■ Your tasks
1. In the question about mb_convert_encoding below, which encoding does the poster have to pass to get a Big Endian output file?
2. Pick up the question about mb_convert_encoding below and carry it on past its final sentence.

■ Passage to read
··········

UTF-16LE and UTF-16BE seem mixed up when using mb_convert_encoding.

I want to read the content of a file in UTF-16BE (starts with \xFE\xFF) and convert it into UTF-8:

$s = file_get_contents($fileUTF16BE);
$s = mb_convert_encoding($s, 'UTF-8', "UTF-16BE");
//some operations on $s
file_put_contents($anotherUTF16BEfile, mb_convert_encoding($s, 'UTF-16BE', "UTF-8"));

The second file is in Little Endian (starts with \xFF\FE)!!!

I have to specify LE if I want BE.
file_put_contents($anotherUTF16BEfile, mb_convert_encoding($s, 'UTF-16LE', "UTF-8"));

How come it's reversed?

··········

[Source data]
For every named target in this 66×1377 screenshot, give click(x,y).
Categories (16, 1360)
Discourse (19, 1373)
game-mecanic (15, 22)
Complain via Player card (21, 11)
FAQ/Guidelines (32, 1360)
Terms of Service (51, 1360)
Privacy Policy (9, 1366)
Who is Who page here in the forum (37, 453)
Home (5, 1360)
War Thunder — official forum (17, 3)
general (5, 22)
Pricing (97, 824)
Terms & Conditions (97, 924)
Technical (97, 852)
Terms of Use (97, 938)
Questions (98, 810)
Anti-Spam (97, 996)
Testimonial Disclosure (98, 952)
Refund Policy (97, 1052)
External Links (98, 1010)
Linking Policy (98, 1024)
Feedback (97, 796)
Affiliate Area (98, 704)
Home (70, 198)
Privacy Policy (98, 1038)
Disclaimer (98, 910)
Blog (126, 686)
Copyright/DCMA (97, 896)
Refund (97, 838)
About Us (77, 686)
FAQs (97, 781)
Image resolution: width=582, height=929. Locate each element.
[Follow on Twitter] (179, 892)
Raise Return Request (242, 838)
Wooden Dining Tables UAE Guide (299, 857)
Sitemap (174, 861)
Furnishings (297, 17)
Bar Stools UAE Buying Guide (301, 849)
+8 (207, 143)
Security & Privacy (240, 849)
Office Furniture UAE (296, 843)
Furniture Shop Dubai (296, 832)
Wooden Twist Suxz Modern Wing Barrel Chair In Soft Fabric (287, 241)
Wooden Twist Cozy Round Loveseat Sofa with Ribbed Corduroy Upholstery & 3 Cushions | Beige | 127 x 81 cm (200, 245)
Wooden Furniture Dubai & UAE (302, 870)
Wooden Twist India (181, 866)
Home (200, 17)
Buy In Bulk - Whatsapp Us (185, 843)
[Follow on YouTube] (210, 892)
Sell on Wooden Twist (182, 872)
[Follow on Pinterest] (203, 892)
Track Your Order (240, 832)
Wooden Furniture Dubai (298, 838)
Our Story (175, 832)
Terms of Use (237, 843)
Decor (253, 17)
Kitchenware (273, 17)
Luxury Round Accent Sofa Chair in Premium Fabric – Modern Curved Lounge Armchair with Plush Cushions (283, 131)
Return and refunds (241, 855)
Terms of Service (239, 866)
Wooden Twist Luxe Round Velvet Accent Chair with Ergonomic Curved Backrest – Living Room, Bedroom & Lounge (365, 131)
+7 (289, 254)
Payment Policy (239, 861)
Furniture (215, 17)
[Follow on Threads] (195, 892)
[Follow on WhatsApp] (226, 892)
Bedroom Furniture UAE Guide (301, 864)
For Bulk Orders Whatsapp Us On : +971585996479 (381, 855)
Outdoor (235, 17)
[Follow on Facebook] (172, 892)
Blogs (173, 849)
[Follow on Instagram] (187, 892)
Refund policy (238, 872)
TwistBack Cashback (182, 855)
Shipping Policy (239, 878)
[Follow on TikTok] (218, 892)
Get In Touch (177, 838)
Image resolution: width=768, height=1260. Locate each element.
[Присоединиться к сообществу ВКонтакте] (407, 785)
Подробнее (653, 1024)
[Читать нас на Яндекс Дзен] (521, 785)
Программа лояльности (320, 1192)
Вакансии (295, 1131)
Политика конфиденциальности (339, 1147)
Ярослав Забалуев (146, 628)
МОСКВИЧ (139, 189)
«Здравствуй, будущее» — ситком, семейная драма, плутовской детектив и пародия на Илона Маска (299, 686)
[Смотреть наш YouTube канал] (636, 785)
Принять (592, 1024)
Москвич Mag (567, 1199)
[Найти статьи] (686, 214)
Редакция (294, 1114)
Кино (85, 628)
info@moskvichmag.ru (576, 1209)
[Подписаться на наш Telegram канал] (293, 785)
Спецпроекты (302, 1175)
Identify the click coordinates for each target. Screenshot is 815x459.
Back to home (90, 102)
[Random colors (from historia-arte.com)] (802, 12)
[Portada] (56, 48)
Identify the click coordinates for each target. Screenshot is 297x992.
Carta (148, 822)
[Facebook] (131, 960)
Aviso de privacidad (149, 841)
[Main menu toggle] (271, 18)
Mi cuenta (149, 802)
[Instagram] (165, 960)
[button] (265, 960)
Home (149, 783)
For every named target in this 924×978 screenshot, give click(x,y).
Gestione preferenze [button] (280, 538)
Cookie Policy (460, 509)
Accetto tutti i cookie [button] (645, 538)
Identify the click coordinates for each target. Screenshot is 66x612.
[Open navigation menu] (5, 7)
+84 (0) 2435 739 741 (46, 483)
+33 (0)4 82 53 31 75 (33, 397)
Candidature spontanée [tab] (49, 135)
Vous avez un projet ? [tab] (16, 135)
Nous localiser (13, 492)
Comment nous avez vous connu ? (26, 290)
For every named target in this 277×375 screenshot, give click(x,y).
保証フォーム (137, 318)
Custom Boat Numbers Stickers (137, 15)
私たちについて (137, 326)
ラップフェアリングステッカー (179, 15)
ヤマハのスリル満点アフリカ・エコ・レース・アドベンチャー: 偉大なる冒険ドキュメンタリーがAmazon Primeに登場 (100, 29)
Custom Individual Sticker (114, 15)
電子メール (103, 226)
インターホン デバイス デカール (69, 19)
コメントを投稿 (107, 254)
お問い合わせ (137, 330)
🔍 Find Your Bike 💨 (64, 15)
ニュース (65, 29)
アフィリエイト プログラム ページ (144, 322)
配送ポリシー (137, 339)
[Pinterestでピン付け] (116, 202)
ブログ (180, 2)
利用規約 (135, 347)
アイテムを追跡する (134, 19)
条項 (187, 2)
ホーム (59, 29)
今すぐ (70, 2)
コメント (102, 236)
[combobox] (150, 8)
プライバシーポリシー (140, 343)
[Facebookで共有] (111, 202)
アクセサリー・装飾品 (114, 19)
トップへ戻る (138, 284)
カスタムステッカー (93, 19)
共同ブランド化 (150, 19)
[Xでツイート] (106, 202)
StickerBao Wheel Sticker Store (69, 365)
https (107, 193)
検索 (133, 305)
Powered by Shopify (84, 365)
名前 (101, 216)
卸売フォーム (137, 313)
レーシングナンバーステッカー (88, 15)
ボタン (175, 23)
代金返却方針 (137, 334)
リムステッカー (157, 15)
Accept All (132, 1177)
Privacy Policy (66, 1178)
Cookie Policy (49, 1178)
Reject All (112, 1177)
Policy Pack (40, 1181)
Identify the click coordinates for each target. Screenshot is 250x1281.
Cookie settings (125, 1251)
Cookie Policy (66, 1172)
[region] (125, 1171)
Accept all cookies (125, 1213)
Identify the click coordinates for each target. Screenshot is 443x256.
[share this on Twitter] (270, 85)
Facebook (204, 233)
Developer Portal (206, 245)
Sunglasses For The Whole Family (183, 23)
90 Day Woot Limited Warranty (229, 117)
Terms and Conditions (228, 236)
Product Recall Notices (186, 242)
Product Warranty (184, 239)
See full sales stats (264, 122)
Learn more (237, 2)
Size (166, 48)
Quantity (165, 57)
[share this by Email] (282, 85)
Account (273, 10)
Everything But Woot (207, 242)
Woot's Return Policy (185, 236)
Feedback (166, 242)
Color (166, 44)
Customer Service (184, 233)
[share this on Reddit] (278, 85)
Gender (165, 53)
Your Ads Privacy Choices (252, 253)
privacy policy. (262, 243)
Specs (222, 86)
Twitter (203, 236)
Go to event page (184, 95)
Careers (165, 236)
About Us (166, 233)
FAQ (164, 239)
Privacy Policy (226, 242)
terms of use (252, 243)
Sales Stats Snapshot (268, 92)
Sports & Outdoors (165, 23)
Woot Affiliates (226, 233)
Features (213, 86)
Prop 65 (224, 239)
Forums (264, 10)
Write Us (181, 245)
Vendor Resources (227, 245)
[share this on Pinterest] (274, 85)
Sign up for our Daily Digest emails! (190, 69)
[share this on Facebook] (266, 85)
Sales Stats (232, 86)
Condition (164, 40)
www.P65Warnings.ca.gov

··········

■ Answers for the tasks
1. UTF-16LE.

2.
[2008-02-18 17:20 UTC] jdephix at polenord dot com

I forgot to add that I did manage to deal with the UTF-16BE file by reversing everything.

$s = file_get_contents($fileUTF16BE);
$s = mb_convert_encoding($s, 'UTF-8', "UTF-16LE");
//some operations on $s
file_put_contents($anotherUTF16BEfile, mb_convert_encoding($s,
'UTF-16LE', "UTF-8"));

I need to specify "UTF-16LE" in order to be sure I work with "UTF-16BE".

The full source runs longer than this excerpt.